出典文書 –
- - - - -

何だろう。読みながらだんだんと胸が締め付けられる感じが最後まで抜けなかったです。

死にたいとか消えたいとか言う気持ちが、本当に死にたいと思っていても、死を目前にすると生きたいと思うその感じには覚えがあるので、この話の中の閻魔の気持ちが(全部なんてそんなえらそうな事はいえないにしても)分かります。
……もう、本当に語彙の貧困さが恨めしいのだけれど。このお話の閻魔は本当に幸せだと思うのです。羨ましいくらいに。

場違いになるのは百も承知なのだけど、こういうのを読ませてくれてありがとうでした。
これを読んでいると、死にたいと言うのがいかに軽いかと言うのを自分の中で改めて思い知らされる気がするんです。
うん。

- - - - -

記録データ –

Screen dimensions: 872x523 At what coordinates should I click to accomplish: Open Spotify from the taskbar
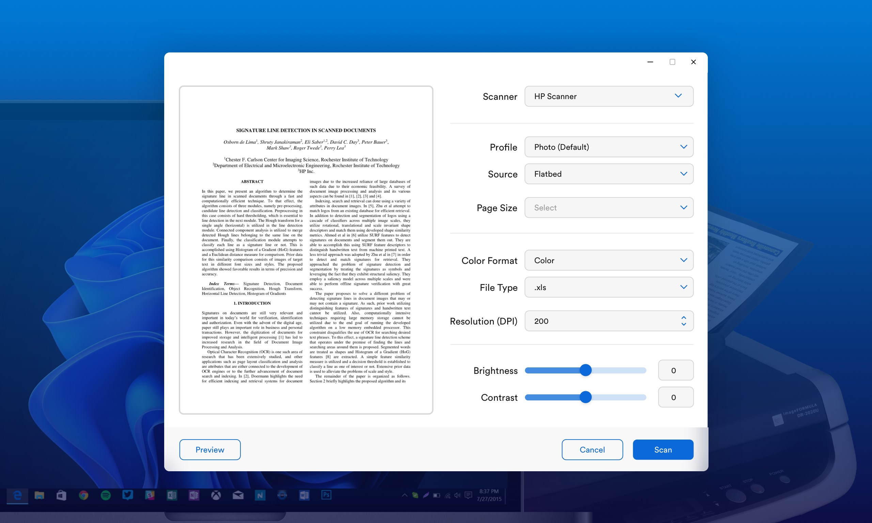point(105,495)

- - - - -

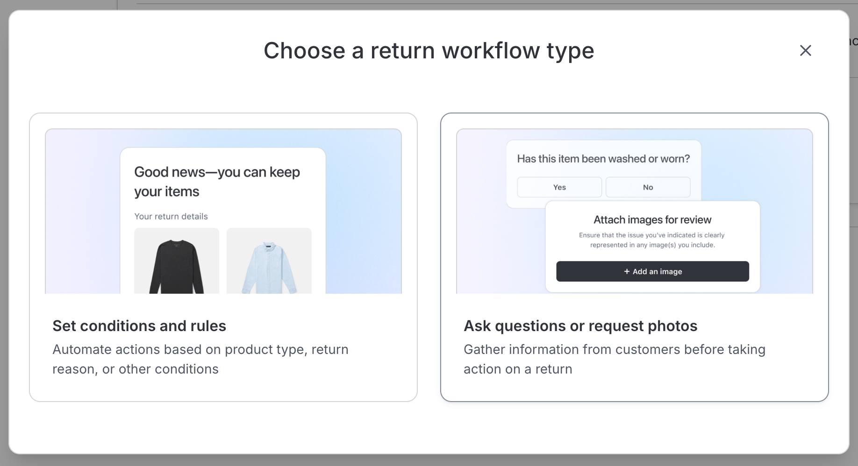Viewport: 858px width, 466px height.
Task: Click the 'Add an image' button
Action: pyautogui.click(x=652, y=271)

- - - - -

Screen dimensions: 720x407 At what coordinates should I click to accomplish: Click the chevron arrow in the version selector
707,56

- - - - -

問題文 – 感想文の「何だろう。読みながらだんだんと胸が締め付けられる感じが最後まで抜けなかったです。」から「うのです。羨ましいくらいに。」までの箇所を、「閻魔」を「死神」に置き換えて書き直してもらえますか。

解答例 –
何だろう。読みながらだんだんと胸が締め付けられる感じが最後まで抜けなかったです。

死にたいとか消えたいとか言う気持ちが、本当に死にたいと思っていても、死を目前にすると生きたいと思うその感じには覚えがあるので、この話の中の死神の気持ちが(全部なんてそんなえらそうな事はいえないにしても)分かります。
……もう、本当に語彙の貧困さが恨めしいのだけれど。このお話の死神は本当に幸せだと思うのです。羨ましいくらいに。